Sie gab den Anstoß für den Titel des Films: Ricarda Peters, hier mit ihrer Malerei aus den Jahren 2002 bis 2019 im Kunsthaus Wiesbaden – wo auch für den Film gedreht wurde (Foto: Ingeborg Salm-Boost)

Wie gut, dass die Filmemacherin Stella Tinbergen 2017 mit der Gruppe näher zusammentraf und in Kontakt geblieben ist, sich für jede(n) einzelnen und den persönlichen Stil interessierte; dass sie auf die Idee kam, dieser Gruppe, eine der ältesten städtischen Künstlergruppen in Deutschland, einen Film zu widmen.

Alle achtzehn Mitglieder konnte sie nicht so intensiv begleiten, doch dreizehn von ihnen stellt sie im Film vor, lässt ihnen viel Raum, ihre Gedanken zu „ihrer“ künstlerischen Tätigkeit darzulegen. Kein leichtes Unterfangen. Denn in den Arbeiten ist ein weiter Bogen von der Gegenständlichkeit bis hin zur Abstraktion gespannt. Malerei, Bildhauerei, Installationen, Fotokunst … „Mir war gleich klar: Dies kann keine Perlenkette werden, hier braucht es ein stabiles dramaturgisches Gerüst“, drückt es die im Porträtieren erfahrene Regisseurin anschaulich aus. Schritt für Schritt zeigen, wie die Arbeit Gestalt annimmt. Eintauchen in die Welt der so unterschiedlichen Kunstschaffenden … Wer sich das Ergebnis anschaut, weiß: Das ist Stella Tinbergen gelungen. Dabei half nicht zuletzt, dass Wiesbaden die Klammer sein konnte, was wunderbar auch in Szene gesetzt ist. Anlässlich des 70. Geburtstags hatten sich die Gruppen-Angehörigen für die Ausstellung im Stadtmuseum am Markt (SAM) auf dieses Wiesbaden-Thema und ihre ganz eigene Perspektive konzentriert. Wie dort in Gemeinschaftsarbeit die Schau zustande kam, davon wird im Film ebenso erzählt wie von einer Ausstellung in Wiesbadens Partnerstadt Berlin-Kreuzberg und einer bemerkenswerten Kunstaktion in der Bergkirche. Apropos Gemeinschaft: Bei aller Unterschiedlichkeit der Charaktere und Meinungen gehört auch das Zusammensein in entspannter Atmosphäre zur Gruppe.

→ Aufgabe 1
Gib aus dem Text über den Film zur Künstlergruppe die Stelle von „Sie gab den“ bis „(Foto: Ingeborg Salm-Boost)“ wortgetreu wieder.
→ Aufgabe 2
Wandle in der Auflistung nur die Zeilen von der Zeile mit „The height and width of the screenshot is (540, 1032).“ bis zur Zeile mit „Action: 20,44“, beide eingeschlossen, in eine JSON-Liste von Zeichenketten um. Jede Zeile wird zu einem Eintrag, Leerzeilen entfallen.

→ Datenteil
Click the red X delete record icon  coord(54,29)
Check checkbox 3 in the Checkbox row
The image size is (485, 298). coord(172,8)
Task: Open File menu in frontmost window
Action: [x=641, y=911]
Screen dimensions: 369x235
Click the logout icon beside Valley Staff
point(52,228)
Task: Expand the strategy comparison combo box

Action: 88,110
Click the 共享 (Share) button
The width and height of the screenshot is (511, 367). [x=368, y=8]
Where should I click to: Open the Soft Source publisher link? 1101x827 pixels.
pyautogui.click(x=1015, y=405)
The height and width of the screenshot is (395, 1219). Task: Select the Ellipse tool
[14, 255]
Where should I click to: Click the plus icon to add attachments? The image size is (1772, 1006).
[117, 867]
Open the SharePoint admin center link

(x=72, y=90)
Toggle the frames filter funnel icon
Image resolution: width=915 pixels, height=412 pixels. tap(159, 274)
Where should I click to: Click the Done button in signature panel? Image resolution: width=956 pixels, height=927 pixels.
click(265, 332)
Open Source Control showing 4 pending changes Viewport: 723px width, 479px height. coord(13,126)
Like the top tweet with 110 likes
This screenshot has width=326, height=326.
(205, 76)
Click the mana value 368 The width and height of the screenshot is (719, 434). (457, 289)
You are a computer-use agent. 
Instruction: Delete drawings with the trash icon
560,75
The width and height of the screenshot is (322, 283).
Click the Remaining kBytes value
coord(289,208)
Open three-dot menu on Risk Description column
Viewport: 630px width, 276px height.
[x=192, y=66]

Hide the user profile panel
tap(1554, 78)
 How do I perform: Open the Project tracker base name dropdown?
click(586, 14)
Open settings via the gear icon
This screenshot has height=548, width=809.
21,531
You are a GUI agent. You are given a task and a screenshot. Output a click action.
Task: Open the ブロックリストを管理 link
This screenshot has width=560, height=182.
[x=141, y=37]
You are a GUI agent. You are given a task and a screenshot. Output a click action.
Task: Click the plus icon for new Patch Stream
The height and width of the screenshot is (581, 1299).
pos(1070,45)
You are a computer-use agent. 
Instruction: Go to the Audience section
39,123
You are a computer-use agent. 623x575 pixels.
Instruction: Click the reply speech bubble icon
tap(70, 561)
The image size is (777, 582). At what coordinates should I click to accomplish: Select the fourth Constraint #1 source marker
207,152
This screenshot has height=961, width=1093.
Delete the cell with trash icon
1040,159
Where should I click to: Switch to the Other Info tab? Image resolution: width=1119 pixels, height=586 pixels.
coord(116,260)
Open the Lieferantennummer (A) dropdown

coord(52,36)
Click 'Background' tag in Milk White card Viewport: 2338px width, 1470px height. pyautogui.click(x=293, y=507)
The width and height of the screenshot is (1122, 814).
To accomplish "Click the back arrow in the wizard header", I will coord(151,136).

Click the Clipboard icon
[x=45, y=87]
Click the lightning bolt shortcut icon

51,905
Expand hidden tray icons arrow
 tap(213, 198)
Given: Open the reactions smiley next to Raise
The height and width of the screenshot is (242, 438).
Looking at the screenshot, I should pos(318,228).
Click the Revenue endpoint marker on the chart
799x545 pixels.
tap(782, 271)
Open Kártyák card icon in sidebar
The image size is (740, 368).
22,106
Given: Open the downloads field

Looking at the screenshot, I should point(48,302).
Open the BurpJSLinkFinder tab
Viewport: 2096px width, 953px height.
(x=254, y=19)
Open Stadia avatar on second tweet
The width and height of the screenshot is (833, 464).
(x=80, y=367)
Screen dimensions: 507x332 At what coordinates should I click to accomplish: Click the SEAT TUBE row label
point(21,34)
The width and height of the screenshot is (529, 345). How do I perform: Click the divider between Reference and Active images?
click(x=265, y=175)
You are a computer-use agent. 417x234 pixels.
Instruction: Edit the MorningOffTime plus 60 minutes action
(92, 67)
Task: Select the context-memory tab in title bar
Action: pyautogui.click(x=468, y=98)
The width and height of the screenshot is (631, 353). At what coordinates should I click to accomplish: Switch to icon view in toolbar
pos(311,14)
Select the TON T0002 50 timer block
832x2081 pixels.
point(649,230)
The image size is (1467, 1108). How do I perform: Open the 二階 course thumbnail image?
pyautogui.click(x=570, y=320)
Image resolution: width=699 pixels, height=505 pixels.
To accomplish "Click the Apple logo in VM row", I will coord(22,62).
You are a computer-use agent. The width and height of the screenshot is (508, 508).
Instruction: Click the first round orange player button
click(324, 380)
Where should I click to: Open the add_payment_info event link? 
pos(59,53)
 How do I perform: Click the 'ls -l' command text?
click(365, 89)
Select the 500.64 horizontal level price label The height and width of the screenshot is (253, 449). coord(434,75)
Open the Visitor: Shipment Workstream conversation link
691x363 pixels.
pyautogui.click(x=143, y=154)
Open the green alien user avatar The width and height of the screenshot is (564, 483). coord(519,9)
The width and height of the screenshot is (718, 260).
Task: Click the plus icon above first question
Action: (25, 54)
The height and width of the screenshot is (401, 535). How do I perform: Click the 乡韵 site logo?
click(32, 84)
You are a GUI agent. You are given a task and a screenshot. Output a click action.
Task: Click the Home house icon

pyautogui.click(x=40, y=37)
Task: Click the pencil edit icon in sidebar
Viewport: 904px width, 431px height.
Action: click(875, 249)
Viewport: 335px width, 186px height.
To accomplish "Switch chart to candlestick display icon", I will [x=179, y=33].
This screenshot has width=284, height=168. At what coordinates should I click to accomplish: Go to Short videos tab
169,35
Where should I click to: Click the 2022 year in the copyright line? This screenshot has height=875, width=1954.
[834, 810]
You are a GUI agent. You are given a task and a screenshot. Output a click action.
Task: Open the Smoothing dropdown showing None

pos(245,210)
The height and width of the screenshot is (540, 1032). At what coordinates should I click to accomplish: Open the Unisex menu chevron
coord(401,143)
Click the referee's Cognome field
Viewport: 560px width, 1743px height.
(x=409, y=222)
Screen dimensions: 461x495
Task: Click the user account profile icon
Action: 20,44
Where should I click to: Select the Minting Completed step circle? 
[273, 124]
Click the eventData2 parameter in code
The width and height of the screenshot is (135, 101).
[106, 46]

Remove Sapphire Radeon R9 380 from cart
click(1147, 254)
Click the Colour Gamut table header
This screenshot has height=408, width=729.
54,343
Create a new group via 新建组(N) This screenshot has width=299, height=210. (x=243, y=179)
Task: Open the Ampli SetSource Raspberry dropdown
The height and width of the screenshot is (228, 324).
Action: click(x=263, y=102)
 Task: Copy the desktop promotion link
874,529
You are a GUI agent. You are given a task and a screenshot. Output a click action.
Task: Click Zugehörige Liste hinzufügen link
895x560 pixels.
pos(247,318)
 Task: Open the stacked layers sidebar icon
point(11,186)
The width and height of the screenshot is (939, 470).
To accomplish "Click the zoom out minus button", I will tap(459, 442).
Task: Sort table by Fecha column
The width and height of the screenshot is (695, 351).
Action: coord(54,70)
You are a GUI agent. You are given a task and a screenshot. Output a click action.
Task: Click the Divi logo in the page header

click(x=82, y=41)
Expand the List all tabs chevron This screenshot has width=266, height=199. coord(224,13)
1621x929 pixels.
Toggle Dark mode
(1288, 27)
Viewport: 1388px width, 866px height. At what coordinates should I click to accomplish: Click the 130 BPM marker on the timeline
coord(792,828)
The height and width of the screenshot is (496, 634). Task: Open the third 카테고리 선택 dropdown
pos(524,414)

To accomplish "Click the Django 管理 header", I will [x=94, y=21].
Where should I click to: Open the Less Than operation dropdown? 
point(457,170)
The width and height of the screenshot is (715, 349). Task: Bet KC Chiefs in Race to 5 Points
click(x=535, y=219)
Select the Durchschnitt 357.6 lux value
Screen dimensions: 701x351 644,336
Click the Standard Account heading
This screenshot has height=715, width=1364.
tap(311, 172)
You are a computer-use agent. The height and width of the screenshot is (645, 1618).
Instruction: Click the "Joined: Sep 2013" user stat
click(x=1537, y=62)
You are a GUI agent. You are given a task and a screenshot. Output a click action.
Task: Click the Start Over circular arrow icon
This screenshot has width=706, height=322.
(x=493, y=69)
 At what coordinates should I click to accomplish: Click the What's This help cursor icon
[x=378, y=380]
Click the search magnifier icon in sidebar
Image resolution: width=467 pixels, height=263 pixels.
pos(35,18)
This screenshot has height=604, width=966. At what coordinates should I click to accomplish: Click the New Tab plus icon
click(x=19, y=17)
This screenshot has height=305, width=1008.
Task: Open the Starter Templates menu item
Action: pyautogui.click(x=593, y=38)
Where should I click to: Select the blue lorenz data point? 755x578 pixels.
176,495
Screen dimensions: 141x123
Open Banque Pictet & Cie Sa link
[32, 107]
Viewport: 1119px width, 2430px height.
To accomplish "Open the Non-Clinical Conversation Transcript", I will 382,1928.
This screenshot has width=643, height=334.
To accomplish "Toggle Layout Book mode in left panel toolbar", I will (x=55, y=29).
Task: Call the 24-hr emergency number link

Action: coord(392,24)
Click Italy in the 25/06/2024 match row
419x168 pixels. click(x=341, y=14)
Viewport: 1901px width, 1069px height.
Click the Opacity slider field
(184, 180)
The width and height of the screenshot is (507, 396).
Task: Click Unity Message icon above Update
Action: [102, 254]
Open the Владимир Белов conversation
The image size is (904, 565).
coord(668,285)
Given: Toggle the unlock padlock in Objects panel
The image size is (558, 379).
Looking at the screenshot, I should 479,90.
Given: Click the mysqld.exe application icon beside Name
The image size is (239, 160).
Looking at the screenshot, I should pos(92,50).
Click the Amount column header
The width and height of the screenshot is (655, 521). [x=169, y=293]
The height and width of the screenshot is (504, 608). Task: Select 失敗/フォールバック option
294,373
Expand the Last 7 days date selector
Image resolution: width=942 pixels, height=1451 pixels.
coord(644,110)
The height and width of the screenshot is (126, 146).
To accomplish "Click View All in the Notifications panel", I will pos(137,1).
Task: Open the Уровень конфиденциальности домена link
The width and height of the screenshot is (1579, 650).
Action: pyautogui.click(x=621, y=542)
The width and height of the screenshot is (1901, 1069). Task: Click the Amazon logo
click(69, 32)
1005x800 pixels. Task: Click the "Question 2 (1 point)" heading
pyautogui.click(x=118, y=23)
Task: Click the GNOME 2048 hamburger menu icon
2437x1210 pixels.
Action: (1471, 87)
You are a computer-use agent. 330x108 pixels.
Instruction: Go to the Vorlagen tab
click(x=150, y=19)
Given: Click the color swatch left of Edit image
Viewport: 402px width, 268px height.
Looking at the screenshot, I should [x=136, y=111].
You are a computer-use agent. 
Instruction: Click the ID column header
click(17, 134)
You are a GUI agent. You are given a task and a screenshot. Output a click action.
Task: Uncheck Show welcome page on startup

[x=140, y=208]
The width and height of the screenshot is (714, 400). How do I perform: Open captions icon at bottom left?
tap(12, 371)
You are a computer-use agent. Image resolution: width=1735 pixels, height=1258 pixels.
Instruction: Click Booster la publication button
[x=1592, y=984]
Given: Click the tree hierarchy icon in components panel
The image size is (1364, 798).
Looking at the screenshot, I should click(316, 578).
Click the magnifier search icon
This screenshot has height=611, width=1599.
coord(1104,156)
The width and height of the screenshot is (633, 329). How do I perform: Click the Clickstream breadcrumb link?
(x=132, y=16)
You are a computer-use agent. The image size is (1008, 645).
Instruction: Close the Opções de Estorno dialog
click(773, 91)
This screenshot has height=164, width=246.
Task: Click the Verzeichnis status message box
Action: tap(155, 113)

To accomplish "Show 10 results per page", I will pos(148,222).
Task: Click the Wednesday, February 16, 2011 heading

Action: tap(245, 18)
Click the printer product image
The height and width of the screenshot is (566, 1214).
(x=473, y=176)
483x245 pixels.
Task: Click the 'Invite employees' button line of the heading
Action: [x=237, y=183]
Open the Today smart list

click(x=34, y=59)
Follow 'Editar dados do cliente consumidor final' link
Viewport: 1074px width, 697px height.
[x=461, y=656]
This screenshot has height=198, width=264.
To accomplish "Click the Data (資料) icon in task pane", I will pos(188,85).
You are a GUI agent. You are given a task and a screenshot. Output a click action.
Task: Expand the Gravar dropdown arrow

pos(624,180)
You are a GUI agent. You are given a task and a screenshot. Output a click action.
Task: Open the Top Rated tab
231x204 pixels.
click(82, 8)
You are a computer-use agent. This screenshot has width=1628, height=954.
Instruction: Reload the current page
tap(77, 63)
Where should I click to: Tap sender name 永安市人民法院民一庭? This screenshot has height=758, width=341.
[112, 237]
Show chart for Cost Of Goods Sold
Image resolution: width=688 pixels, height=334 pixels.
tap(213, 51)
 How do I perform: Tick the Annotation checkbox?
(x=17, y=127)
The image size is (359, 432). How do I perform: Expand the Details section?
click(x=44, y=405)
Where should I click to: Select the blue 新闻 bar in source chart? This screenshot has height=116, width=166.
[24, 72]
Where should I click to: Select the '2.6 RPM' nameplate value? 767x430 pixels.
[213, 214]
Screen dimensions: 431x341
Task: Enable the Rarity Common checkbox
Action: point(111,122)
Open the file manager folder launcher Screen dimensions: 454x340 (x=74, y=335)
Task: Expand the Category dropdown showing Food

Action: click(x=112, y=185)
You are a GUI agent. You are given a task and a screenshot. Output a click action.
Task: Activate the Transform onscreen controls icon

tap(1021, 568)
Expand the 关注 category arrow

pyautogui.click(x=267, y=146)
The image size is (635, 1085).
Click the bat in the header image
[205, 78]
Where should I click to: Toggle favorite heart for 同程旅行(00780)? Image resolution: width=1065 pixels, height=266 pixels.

→ Schriftliche Antwort 1
Sie gab den Anstoß für den Titel des Films: Ricarda Peters, hier mit ihrer Malerei aus den Jahren 2002 bis 2019 im Kunsthaus Wiesbaden – wo auch für den Film gedreht wurde (Foto: Ingeborg Salm-Boost)

→ Schriftliche Antwort 2
[
  "The height and width of the screenshot is (540, 1032). At what coordinates should I click to accomplish: Open the Unisex menu chevron",
  "coord(401,143)",
  "Click the referee's Cognome field",
  "Viewport: 560px width, 1743px height.",
  "(x=409, y=222)",
  "Screen dimensions: 461x495",
  "Task: Click the user account profile icon",
  "Action: 20,44"
]